Our study adds to current knowledge of the genetic diversity and structure of wild cashew populations in northeast Brazil, but a robust understanding of the genetic patterns is still a future goal. Basic taxonomic information such as the distinction between cerrado and restinga ecotypes (Mitchell and Mori 1987, Andrade et al. 2019) and an accurate estimate of the geographical range of wild cashews remain to be fully established. Our study, like those of Cota et al. (2017) and Gomes (2017), indicates that intra-specific geographical patterns are complex. Wild populations of A. occidentale showed high genetic diversity within a small area and most were genetically distinct, but no consistent geographical genetic pattern has yet emerged. Along the northern coast of northeast Brazil, wild cashew populations are present in large areas of restinga habitat of the states of Maranhão, Piauí, Ceará and Rio Grande do Norte, and represent a major and as yet poorly investigated resource for researchers working on genetic diversity of cashews. Some of these areas are relatively remote and likely to be less influenced by gene flow from domesticated orchards, increasing their potential for scientific investigation.

These considerations highlight the need for in situ conservation of wild cashews.
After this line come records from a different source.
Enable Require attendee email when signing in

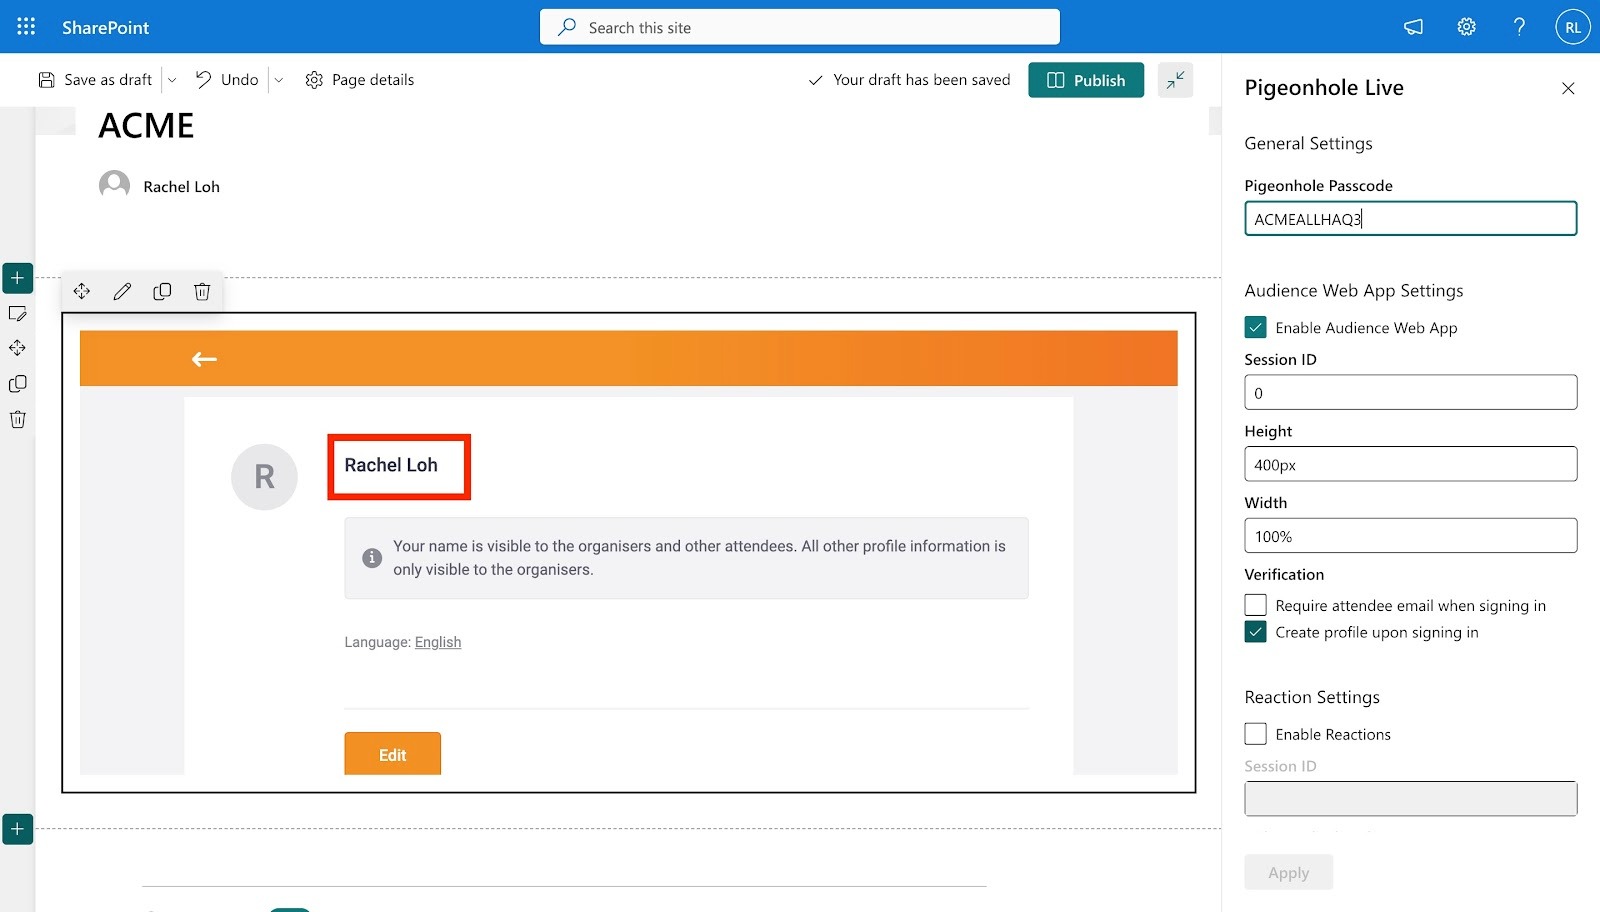pos(1255,604)
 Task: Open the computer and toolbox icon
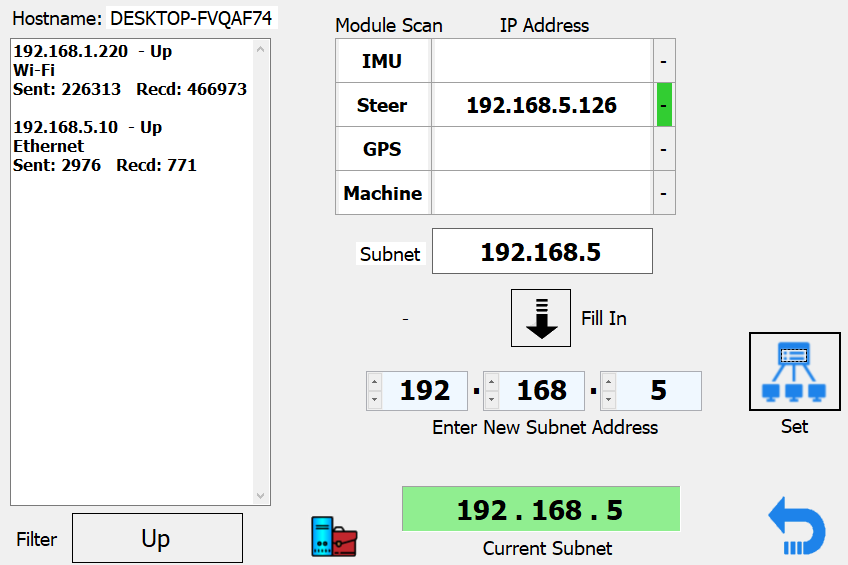point(334,536)
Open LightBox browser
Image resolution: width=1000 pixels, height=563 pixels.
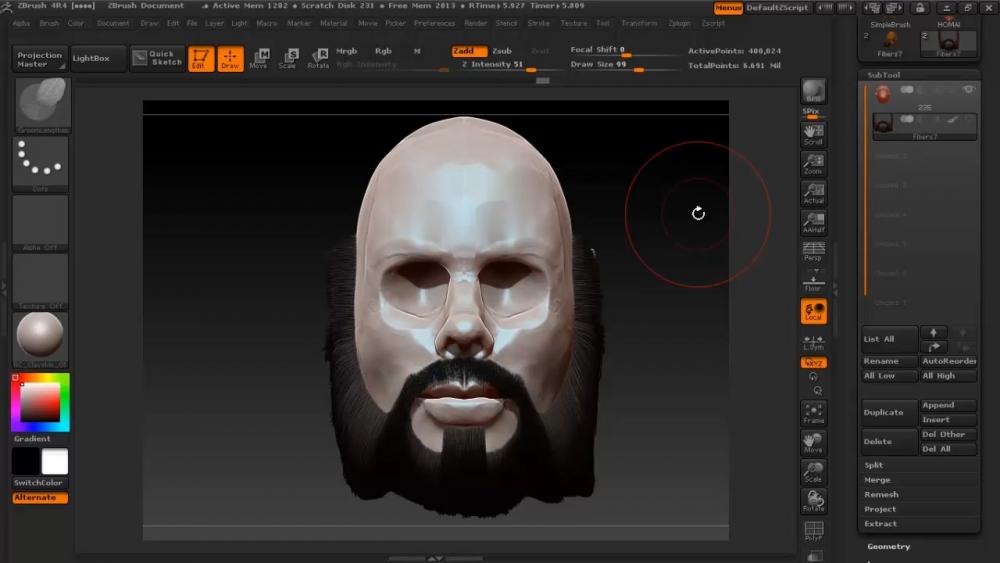pos(97,58)
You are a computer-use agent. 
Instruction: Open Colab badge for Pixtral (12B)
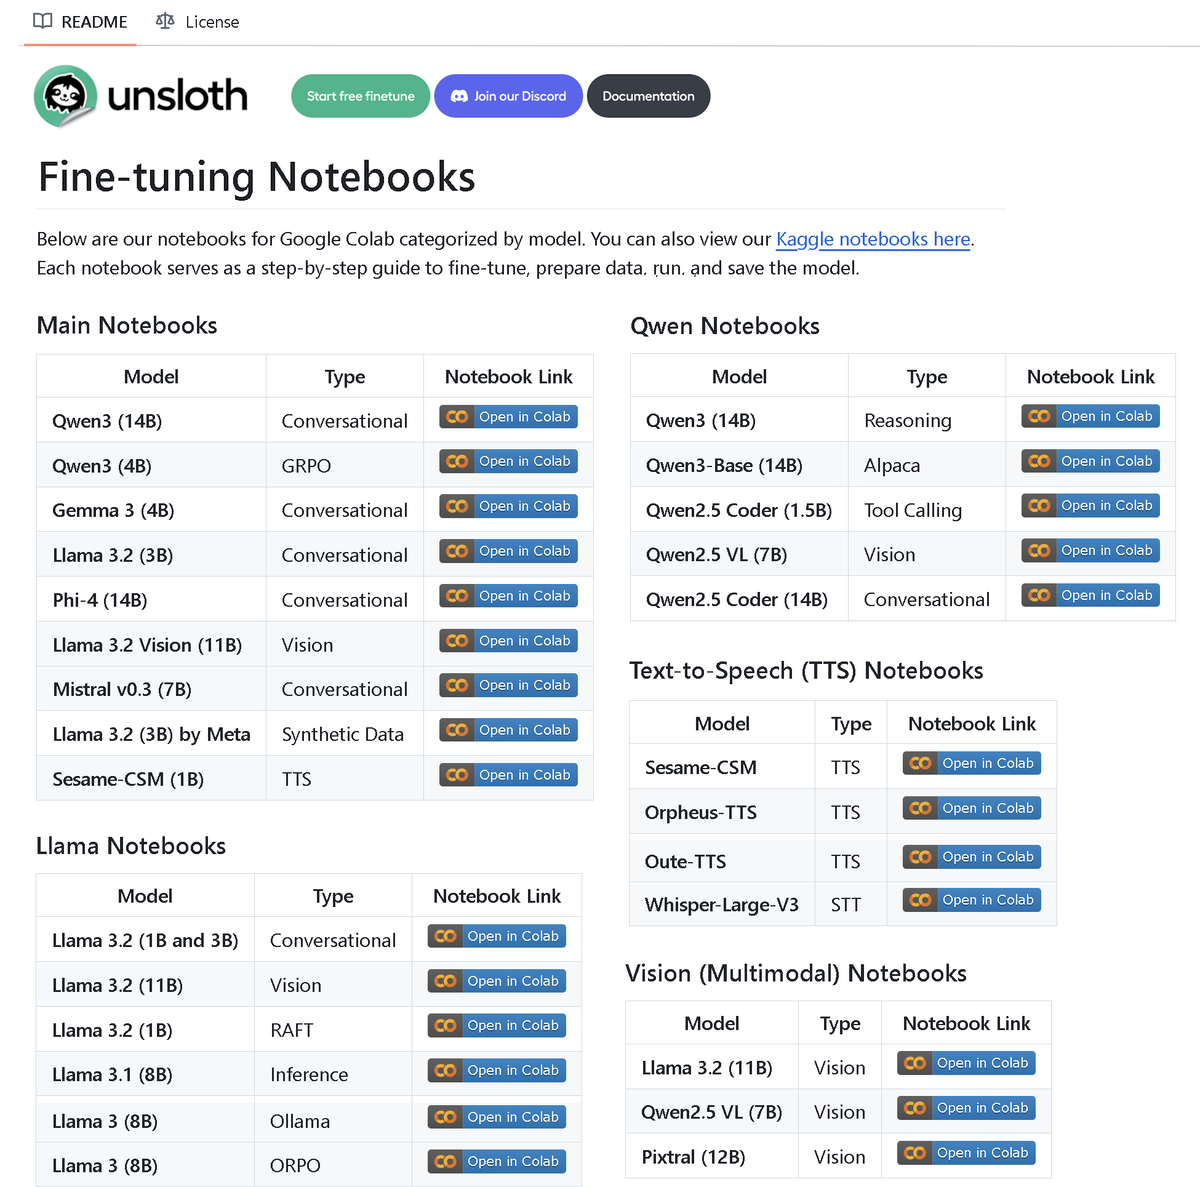pos(966,1152)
Although ex situ germplasm collections are crucial for genetic diversity conservation in A. occidentale, they can provide only a simplified overview of the genetic basis of the species. In situ conservation is an important complement to germplasm collections if the widest possible genetic basis for the future agronomic development is to be ensured (Kell et al. 2012; Whitlock et al. 2016). In order to make the best choice of areas to conserve, it is clearly necessary to carry out more extensive genetic surveys at population level. In Brazil, in situ conservation has other benefits as well. Not only could wild cashews provide greater long-term economic benefit for local people if based on sound knowledge of genetic diversity, but A. occidentale is a keystone woody species (Santos-Filho et al. 2010) of the restinga vegetation which secures large areas of underlying ancient sand deposits (Guedes et al. 2017). Active dunes cause serious problems for dwellings and businesses in this region, and the effect of removing natural vegetation on reactivation of dune systems is an issue that also needs further research and is likely to become more important with increasing real estate and industrial development along the coast.


We conclude that the natural populations of the restinga ecotype of A. occidentale in the coastal regions of northeast Brazil represent a genetic resource of great importance for local people and for the future of the cashew agronomic industry. More extensive surveys of these populations are required, and future studies should include analysis of co-dominant markers, since the spatial genetic structure of the populations can only be fully understood if inbreeding can be estimated with confidence. This will provide information needed to formulate more accurately tuned in situ and ex situ conservation measures in restinga areas, reinforce management policy for existing and future conservation units and target the further selection of wild genotype accessions for Brazil’s cashew germplasm banks.